Drag & drop an image here, or click to browse
PNG, JPG, WebP, GIF supported
What Is a Color Picker From Image?
A color picker from image is a tool that analyses the pixel data of an uploaded photo or graphic and extracts the most prominent colors present in it. This is invaluable for designers, brand strategists, developers, and anyone who needs to match or replicate colors from visual references.
Our tool uses the browser's native Canvas API to sample thousands of pixels from your image, bucket them into quantized color groups, and rank them by frequency. The result is a palette of up to 12 dominant colors, each displayed as a clickable swatch with its HEX code and RGB values.
All processing happens locally in your browser — your image is never uploaded to any server.

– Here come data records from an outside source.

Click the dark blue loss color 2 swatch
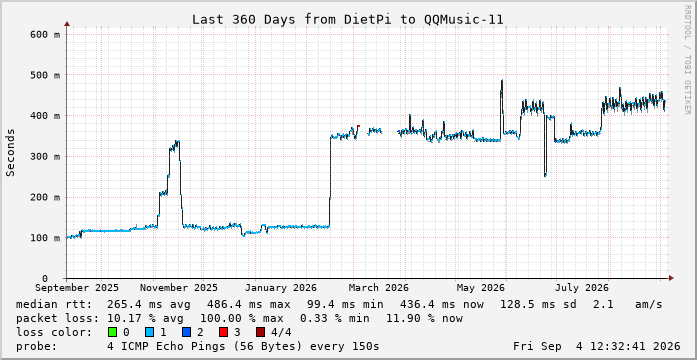 click(186, 332)
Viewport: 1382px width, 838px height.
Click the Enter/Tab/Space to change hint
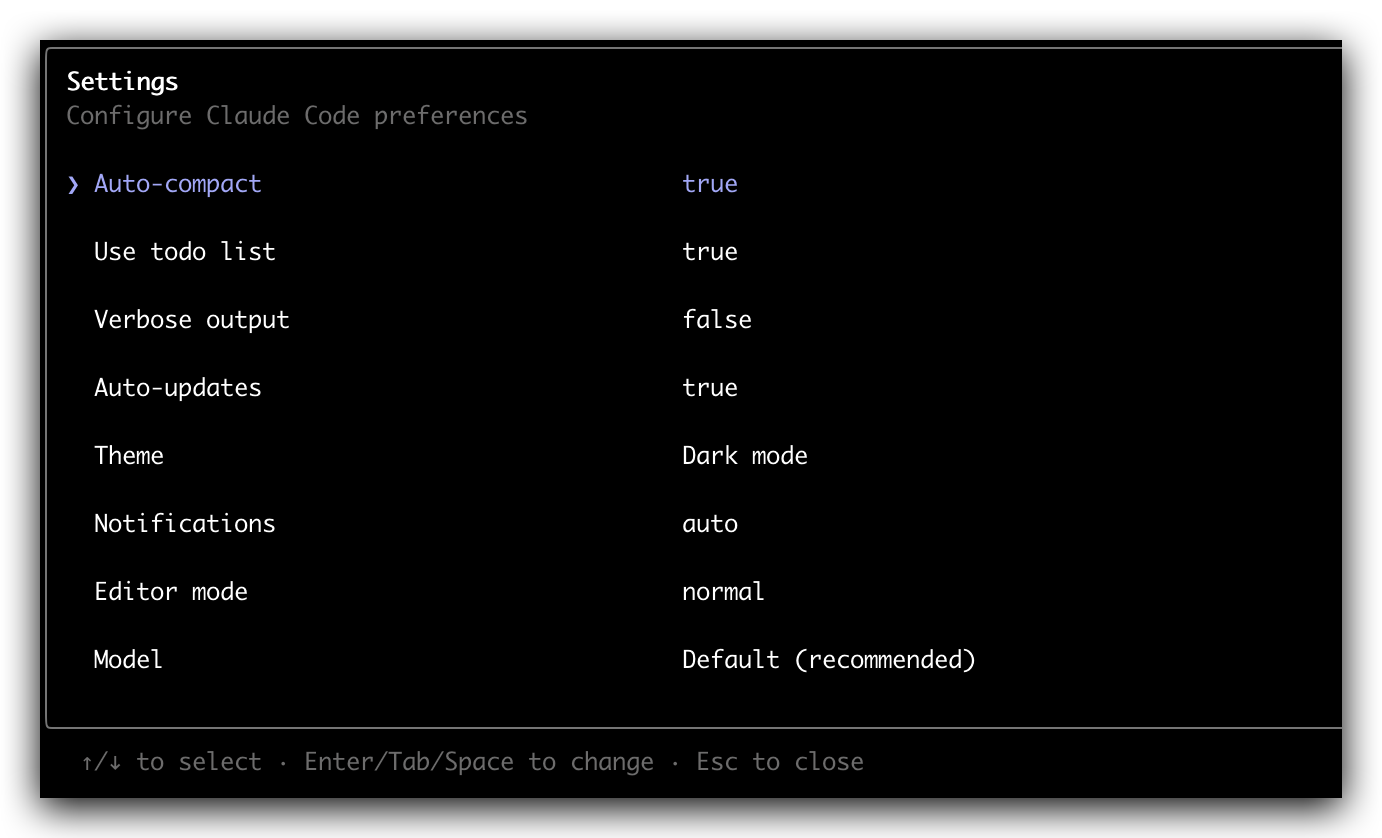(x=479, y=762)
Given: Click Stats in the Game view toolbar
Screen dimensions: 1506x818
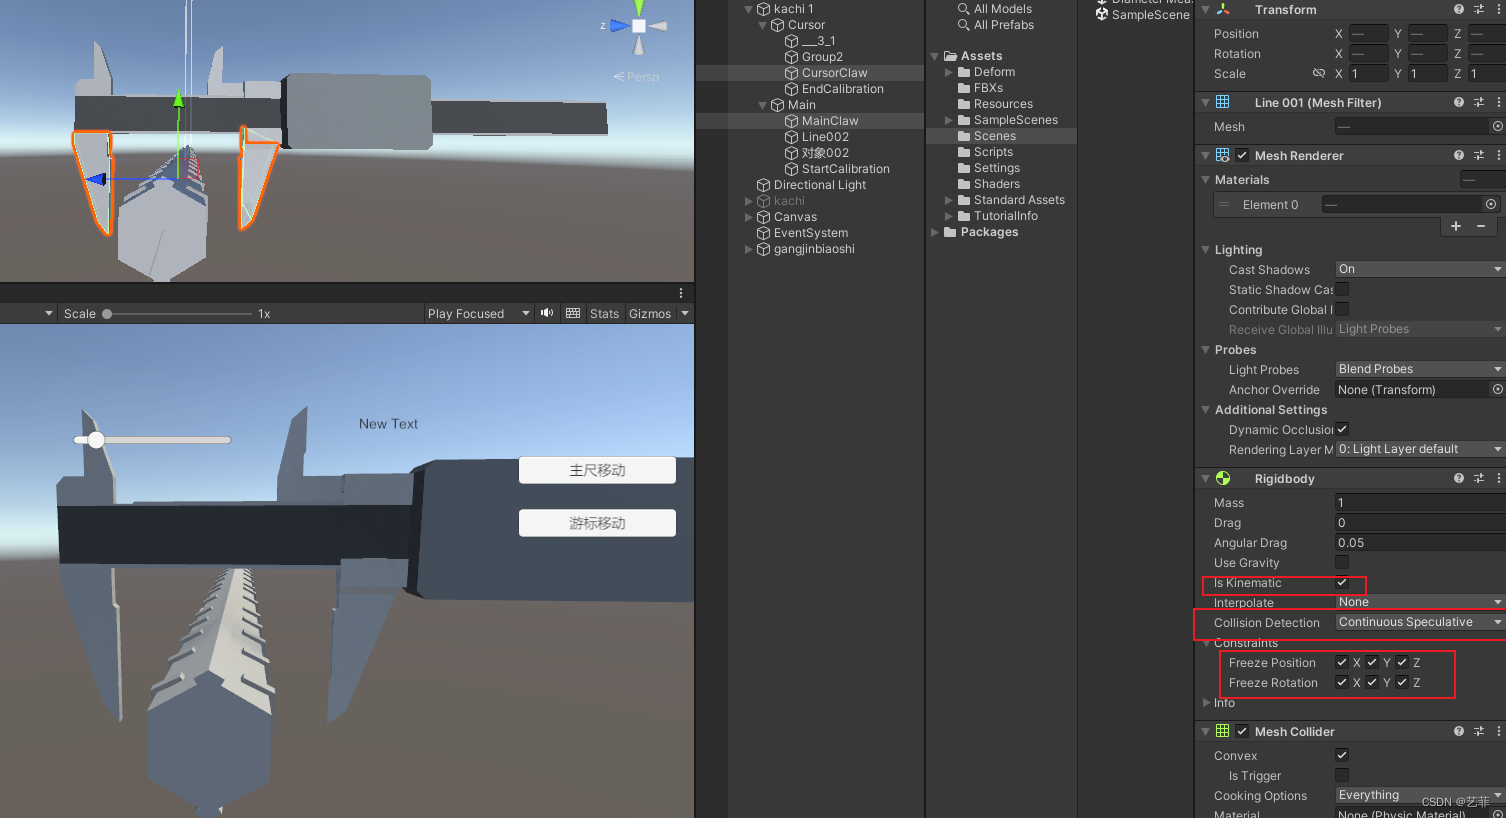Looking at the screenshot, I should click(604, 313).
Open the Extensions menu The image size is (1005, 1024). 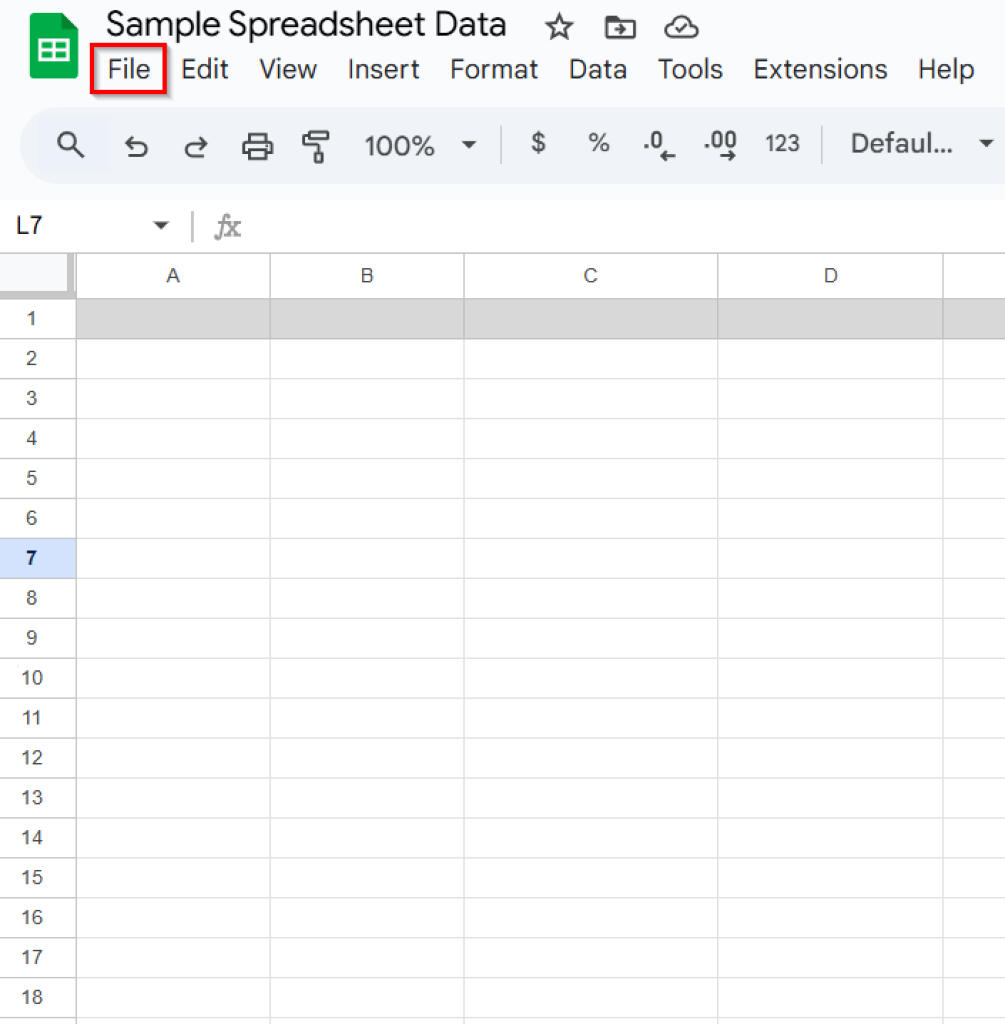pyautogui.click(x=820, y=69)
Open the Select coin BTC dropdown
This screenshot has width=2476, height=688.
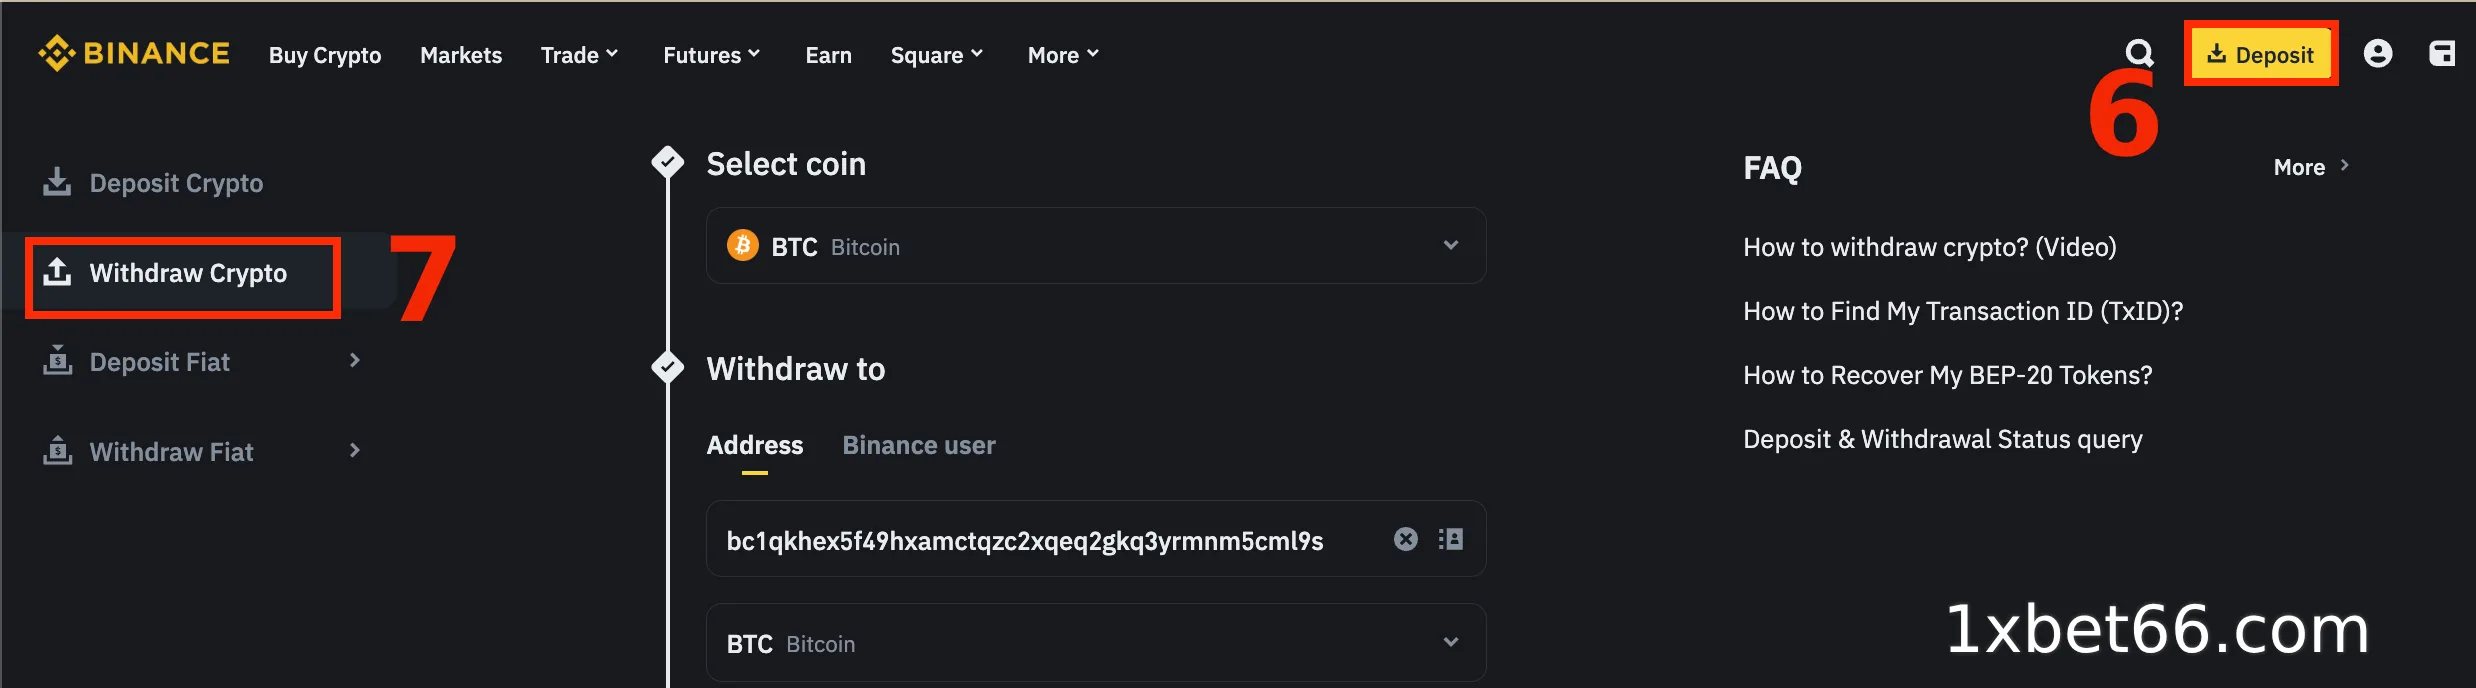1095,246
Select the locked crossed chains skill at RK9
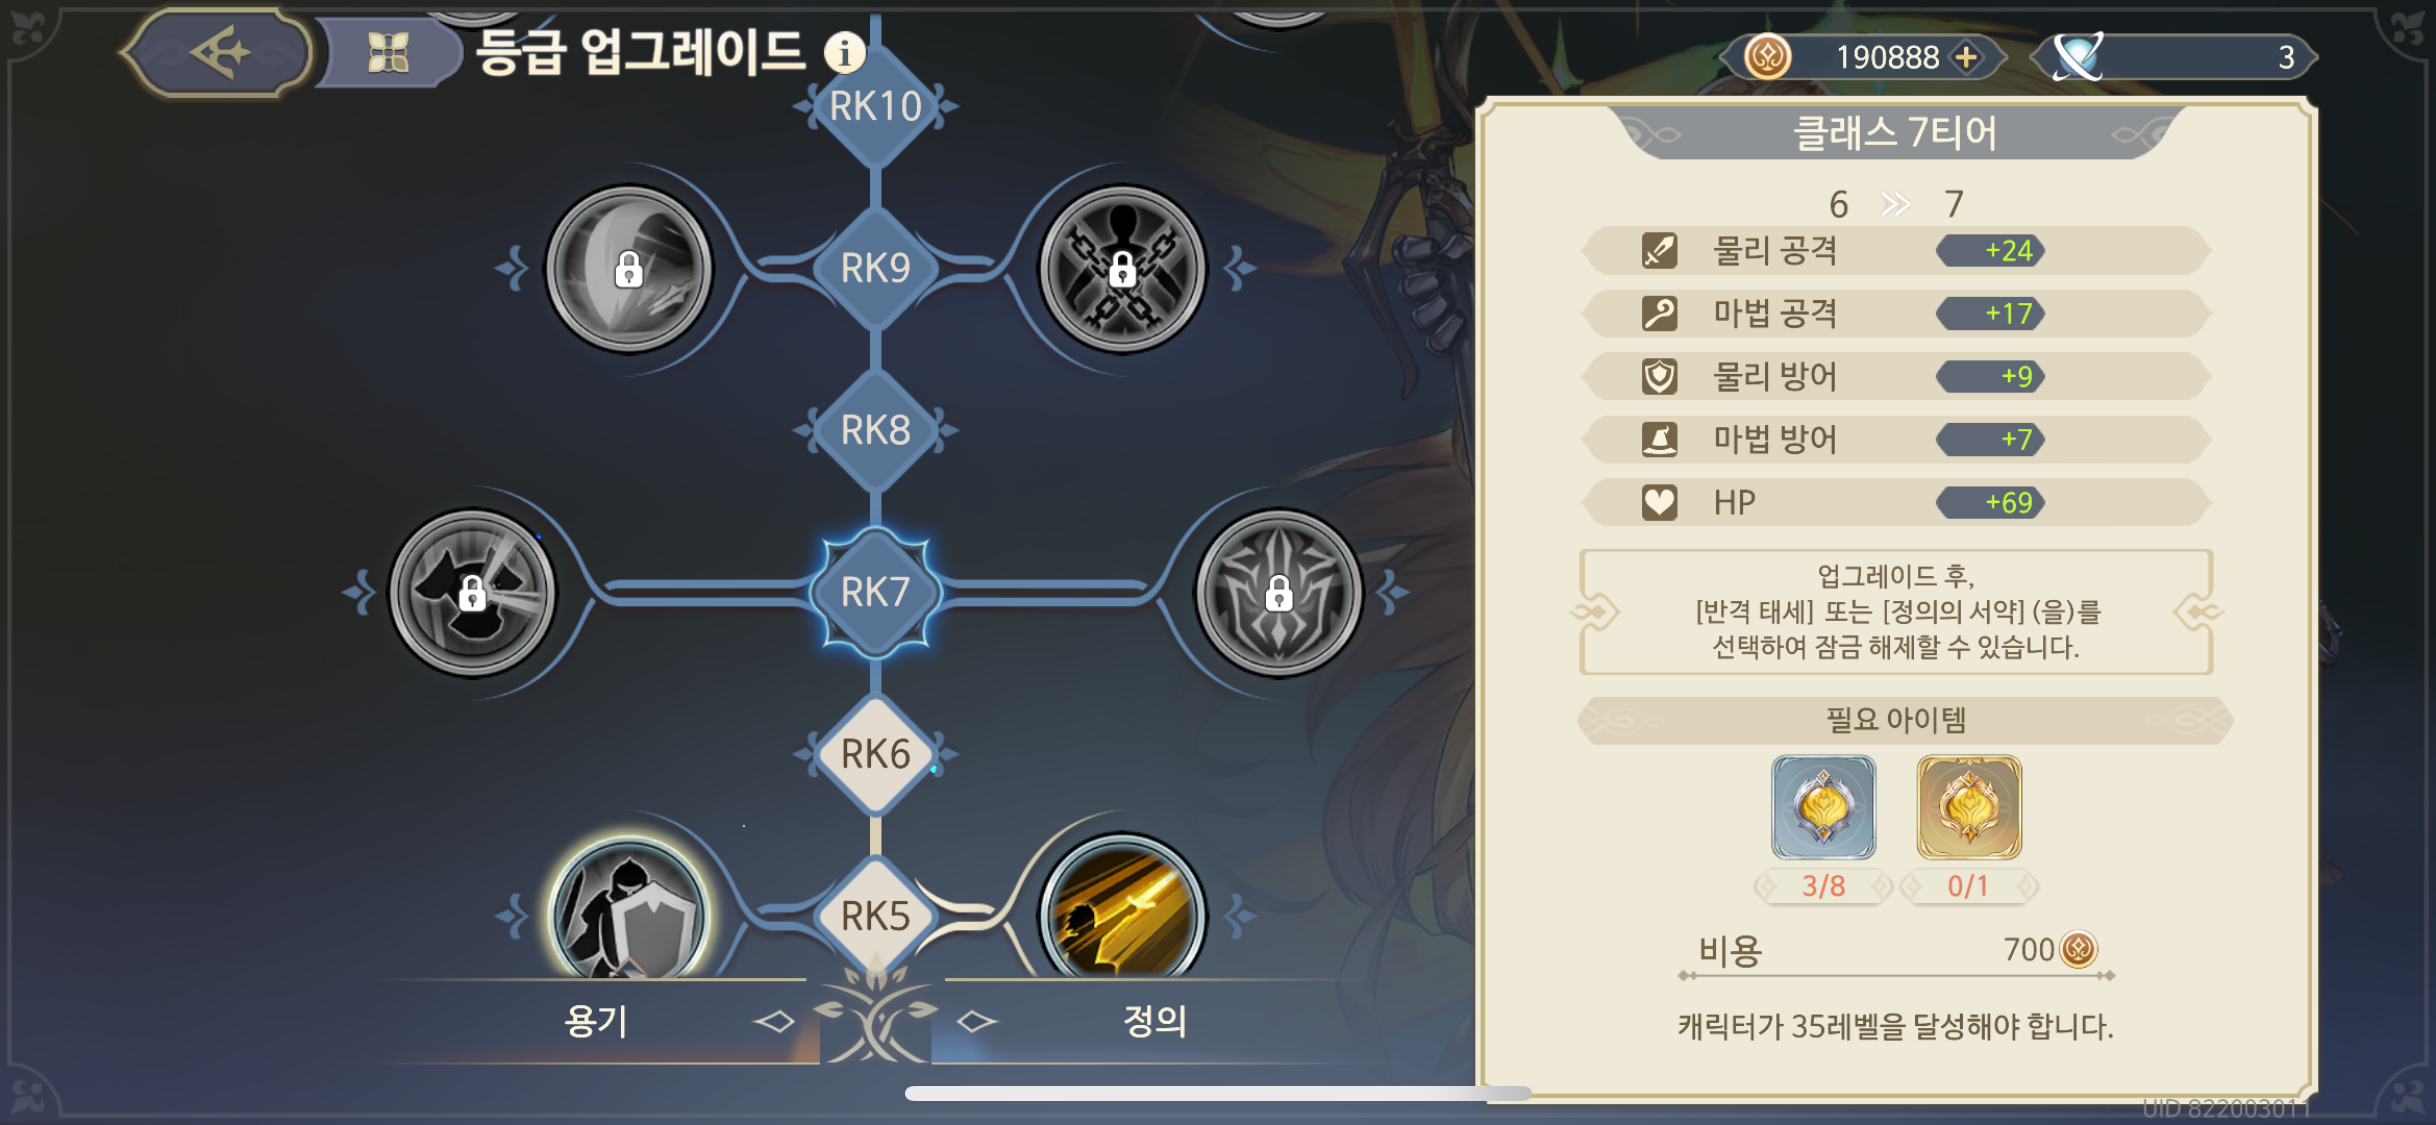Screen dimensions: 2436x1125 [1122, 268]
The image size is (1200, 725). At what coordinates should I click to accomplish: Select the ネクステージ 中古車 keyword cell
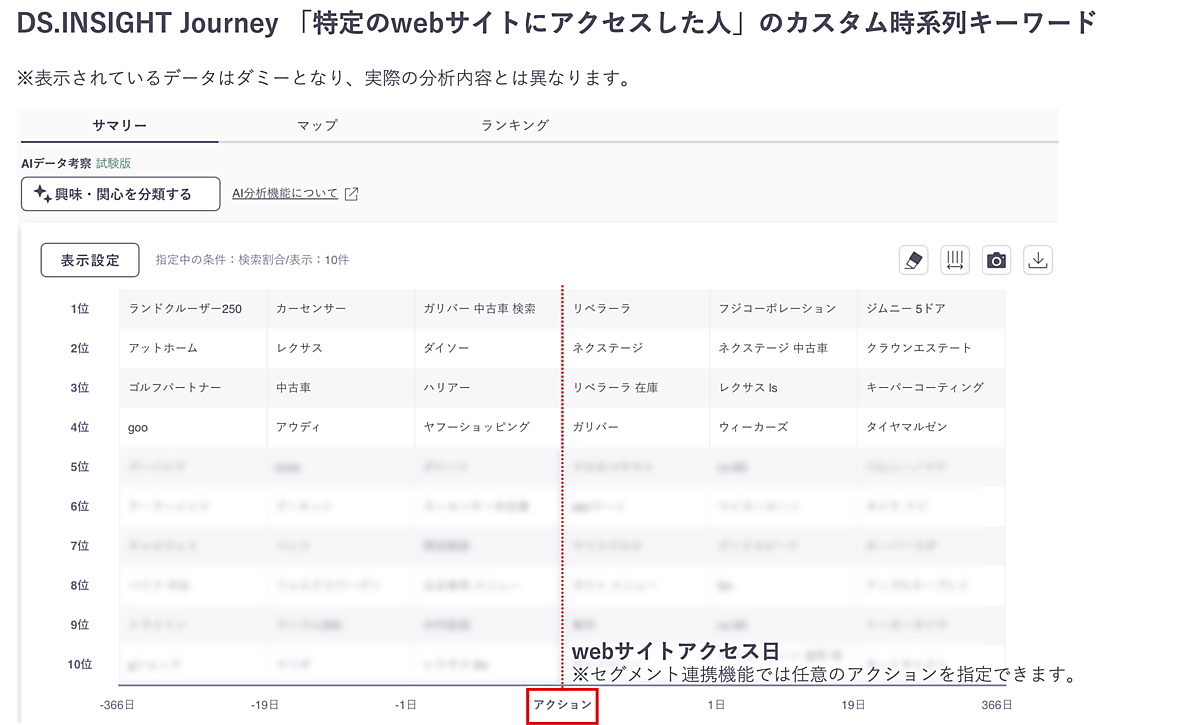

This means instant results, complete privacy, and no file size limits.
FAQ
How does the color extraction work?
The tool draws your image onto an HTML Canvas element at a reduced size, then reads the pixel data. It groups similar colors into buckets and sorts them by how often they appear — giving you the most dominant colors first.
Does my image get uploaded anywhere?
No. Everything happens inside your browser using the Canvas API. Your image never leaves your device.
Why do the colors look slightly different from the original?
The extraction algorithm quantizes colors into buckets for efficiency. Colors that are very close together will be grouped into the same swatch. This makes the palette clean and usable rather than showing thousands of nearly identical shades.
Can I extract colors from a PNG with transparency?
Yes. Transparent or semi-transparent pixels are automatically skipped — only fully opaque colors are included in the palette.
How do I use the HEX values in my project?
Click any swatch to copy its HEX code to your clipboard, then paste it into your CSS, design tool (Figma, Photoshop, Illustrator), or code editor.